Charles D Hixson charleshixsn at earthlink.net
Tue Mar 25 12:50:30 PDT 2008


Walter Bright wrote:
> Dejan Lekic wrote:
>> This simple concept is amazing, as is the fact that Modula-3 (as a 
>> language) had this (plus numerous other modern features) two decades ago.
> 
> Features from Modula-3 make me nervous, as Modula-3 was an abject 
> failure. I don't know why M3 failed, so I am suspicious of adopting 
> features without thoroughly understanding why M3 failed.

That particular feature, however, seems reasonable.  But I 
question the granularity.

I think that unsafe should be an attribute that could be set 
statically for a class or a function.  And read whenever you 
felt like reading it, of course.  But the question is, should 
it be set by the compiler, or by the programmer.  And what 
form should a check for safe vs. unsafe take?

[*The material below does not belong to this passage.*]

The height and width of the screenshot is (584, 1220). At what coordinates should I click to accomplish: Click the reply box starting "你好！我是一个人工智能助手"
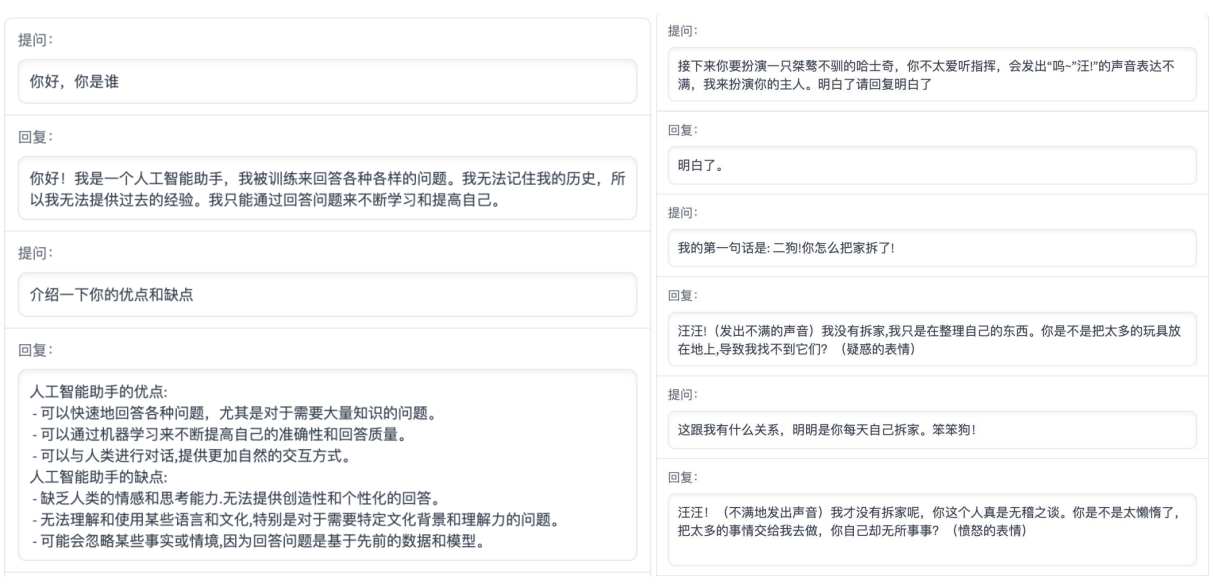click(x=327, y=188)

One obvious form would be an assert check, but this presumes 
that unsafe code is allowed by default, and is only rejected 
if a test fails.

Another plausible approach would be to by default forbid the 
calling of unsafe code, and to have a pragma that allows it. 
This is a bit messy, as pragmas don't have nice boundary 
conditions.  (Rather like extern.  You either enable it for a 
statement/block, or for all succeeding statement/blocks. 
Still, a variation of pragma, the
pragma ( Identifier , ExpressionList )
form, could be nice.  I'm thinking of it having the form:
pragma (AllowUnsafe, class1, class2, etc, 
classk::unsafeFunction, etc.);
to allow the use of the specified unsafe code.  The reason for 
this form of the pragma is so that you don't accidentally 
allow all unsafe functions throughout and entire module by 
mistake.  Naturally the normal rules would still apply:  If 
you declared a pragma within a block, it would only apply 
within that block.

If you're adopting the pragma form, then the code could be 
detected as unsafe by the compiler, and only it's use 
forbidden (unless specifically allowed).

I haven't been able to think of any reason for dynamically 
allowing/forbidding the use of unsafe code, though I suppose 
such is possible.  In such a case it would probably be 
appropriate to use whatever form of allowance is decided upon, 
and then to forbid it with standard if statement (or try/catch 
blocks).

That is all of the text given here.